## What is expected
Transcribe every record without leaving anything out or changing a word.

## Records to use
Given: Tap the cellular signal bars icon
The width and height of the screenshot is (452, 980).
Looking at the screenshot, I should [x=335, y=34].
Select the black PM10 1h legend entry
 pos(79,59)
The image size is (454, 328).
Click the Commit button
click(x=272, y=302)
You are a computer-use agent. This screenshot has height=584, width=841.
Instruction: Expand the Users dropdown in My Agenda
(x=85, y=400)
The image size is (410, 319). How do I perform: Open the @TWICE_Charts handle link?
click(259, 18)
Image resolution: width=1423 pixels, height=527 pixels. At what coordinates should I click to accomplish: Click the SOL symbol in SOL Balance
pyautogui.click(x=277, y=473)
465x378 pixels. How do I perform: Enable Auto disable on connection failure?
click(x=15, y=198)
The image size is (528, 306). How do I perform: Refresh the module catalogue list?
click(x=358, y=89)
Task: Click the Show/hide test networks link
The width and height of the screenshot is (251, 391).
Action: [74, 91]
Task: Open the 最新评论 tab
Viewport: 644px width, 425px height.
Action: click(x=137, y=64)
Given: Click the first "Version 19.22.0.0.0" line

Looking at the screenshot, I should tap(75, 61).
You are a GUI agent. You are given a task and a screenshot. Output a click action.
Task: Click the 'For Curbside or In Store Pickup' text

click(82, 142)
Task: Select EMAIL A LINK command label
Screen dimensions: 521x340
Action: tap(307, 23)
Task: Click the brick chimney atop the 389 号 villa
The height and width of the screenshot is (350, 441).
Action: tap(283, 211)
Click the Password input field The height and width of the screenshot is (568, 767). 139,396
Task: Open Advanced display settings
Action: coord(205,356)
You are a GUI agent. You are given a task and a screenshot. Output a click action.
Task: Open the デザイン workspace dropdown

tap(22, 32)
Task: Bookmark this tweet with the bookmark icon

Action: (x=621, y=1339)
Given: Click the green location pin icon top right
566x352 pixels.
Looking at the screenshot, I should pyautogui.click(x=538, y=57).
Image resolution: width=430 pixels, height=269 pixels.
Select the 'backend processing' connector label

## Response area
Given: Tap the cellular signal bars icon
The width and height of the screenshot is (452, 980).
Looking at the screenshot, I should [x=335, y=34].
Select the black PM10 1h legend entry
 pos(79,59)
The image size is (454, 328).
Click the Commit button
click(x=272, y=302)
You are a computer-use agent. This screenshot has height=584, width=841.
Instruction: Expand the Users dropdown in My Agenda
(x=85, y=400)
The image size is (410, 319). How do I perform: Open the @TWICE_Charts handle link?
click(259, 18)
Image resolution: width=1423 pixels, height=527 pixels. At what coordinates should I click to accomplish: Click the SOL symbol in SOL Balance
pyautogui.click(x=277, y=473)
465x378 pixels. How do I perform: Enable Auto disable on connection failure?
click(x=15, y=198)
The image size is (528, 306). How do I perform: Refresh the module catalogue list?
click(x=358, y=89)
Task: Click the Show/hide test networks link
The width and height of the screenshot is (251, 391).
Action: [74, 91]
Task: Open the 最新评论 tab
Viewport: 644px width, 425px height.
Action: click(x=137, y=64)
Given: Click the first "Version 19.22.0.0.0" line

Looking at the screenshot, I should tap(75, 61).
You are a GUI agent. You are given a task and a screenshot. Output a click action.
Task: Click the 'For Curbside or In Store Pickup' text

click(82, 142)
Task: Select EMAIL A LINK command label
Screen dimensions: 521x340
Action: tap(307, 23)
Task: Click the brick chimney atop the 389 号 villa
The height and width of the screenshot is (350, 441).
Action: tap(283, 211)
Click the Password input field The height and width of the screenshot is (568, 767). 139,396
Task: Open Advanced display settings
Action: coord(205,356)
You are a GUI agent. You are given a task and a screenshot. Output a click action.
Task: Open the デザイン workspace dropdown

tap(22, 32)
Task: Bookmark this tweet with the bookmark icon

Action: (x=621, y=1339)
Given: Click the green location pin icon top right
566x352 pixels.
Looking at the screenshot, I should pyautogui.click(x=538, y=57).
Image resolution: width=430 pixels, height=269 pixels.
Select the 'backend processing' connector label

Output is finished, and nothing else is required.